EXCERPT PROVIDED
****************
5. You didn’t mention this, but Cheney (and Bush, Rummie, and others) were Vietnam draft dodgers, and they dodged the draft using unsavory, cowardly, unprincipled means.
6. Bush’s legislative “liner notes” (or whatever they are called) are shams, just as the earmark riders are.
7. Bush and Cheney deserve impeachment, but I only agree with some of your reasons (torture, violating legislative checks on the executive branch).
But I refute your other charges:
1. The Bushies didn’t lie in selling their war to the public.
2. The Bushies didn’t “out” Plame as punishment for Wilson’s NYT article; rather they “outed” her to undermine the credibility that Wilson was claiming for himself. If Wilson and Plame wanted to keep Plame’s employment out of the public, they should have not used a job by Wilson obtained via Plame to enter the public discourse.
3. The Bushies did not in theory or practice or intention “grab” Iraq’s oil. They have attempted to advance the prosperity and security of the USA by doing so for Iraq, though so far unsuccessfully.
I’m glad to hear that you are in favor of impeachment. Will you join me in actively advocating for such over the coming months?
Let’s talk about your sticking points:
1. The Bushies didn’t lie in selling their war to the public.
You honestly don’t believe that by “sexing up” the intelligence the Bush and Blair administrations didn’t mislead the world about Iraq’s imminent threat?
Evidence shows that there was no imminent threat. Evidence also shows that the warmongers were told this by their intelligence agencies. The Niger yellowcake incident is an example of this. Intelligence officials have gone on record to say they were pressured to sex up the intelligence to make the case in favor of war. Why do you deny what is in plain sight here? This was a clear case of fraud.
2. The Bushies didn’t “out” Plame as punishment for Wilson’s NYT article; rather they “outed” her to undermine the credibility that Wilson was claiming for himself. If Wilson and Plame wanted to keep Plame’s employment out of the public, they should have not used a job by Wilson obtained via Plame to enter the public discourse.
****************
INFORMATION SHOWN
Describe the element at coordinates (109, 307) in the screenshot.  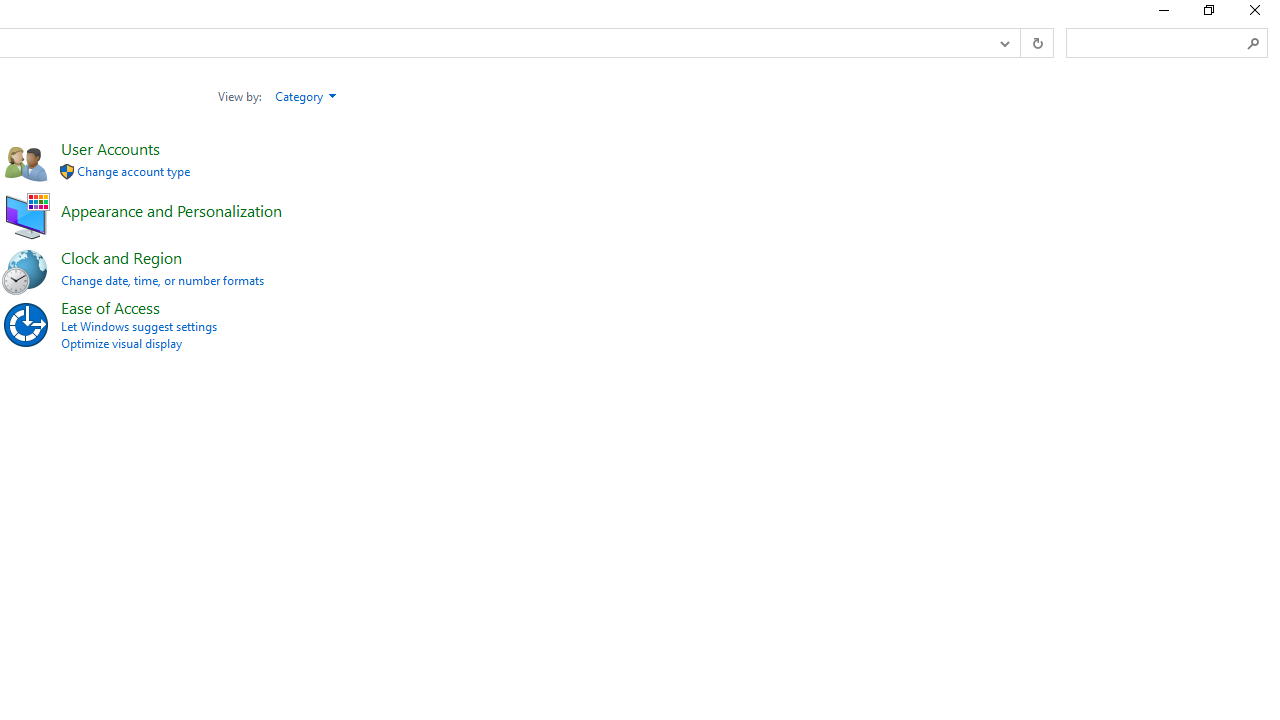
****************
TASK INSTRUCTIONS
Copy out the full text above on impeaching Bush and Cheney, word for word.

ANSWER BOX
5. You didn’t mention this, but Cheney (and Bush, Rummie, and others) were Vietnam draft dodgers, and they dodged the draft using unsavory, cowardly, unprincipled means.
6. Bush’s legislative “liner notes” (or whatever they are called) are shams, just as the earmark riders are.
7. Bush and Cheney deserve impeachment, but I only agree with some of your reasons (torture, violating legislative checks on the executive branch).
But I refute your other charges:
1. The Bushies didn’t lie in selling their war to the public.
2. The Bushies didn’t “out” Plame as punishment for Wilson’s NYT article; rather they “outed” her to undermine the credibility that Wilson was claiming for himself. If Wilson and Plame wanted to keep Plame’s employment out of the public, they should have not used a job by Wilson obtained via Plame to enter the public discourse.
3. The Bushies did not in theory or practice or intention “grab” Iraq’s oil. They have attempted to advance the prosperity and security of the USA by doing so for Iraq, though so far unsuccessfully.
I’m glad to hear that you are in favor of impeachment. Will you join me in actively advocating for such over the coming months?
Let’s talk about your sticking points:
1. The Bushies didn’t lie in selling their war to the public.
You honestly don’t believe that by “sexing up” the intelligence the Bush and Blair administrations didn’t mislead the world about Iraq’s imminent threat?
Evidence shows that there was no imminent threat. Evidence also shows that the warmongers were told this by their intelligence agencies. The Niger yellowcake incident is an example of this. Intelligence officials have gone on record to say they were pressured to sex up the intelligence to make the case in favor of war. Why do you deny what is in plain sight here? This was a clear case of fraud.
2. The Bushies didn’t “out” Plame as punishment for Wilson’s NYT article; rather they “outed” her to undermine the credibility that Wilson was claiming for himself. If Wilson and Plame wanted to keep Plame’s employment out of the public, they should have not used a job by Wilson obtained via Plame to enter the public discourse.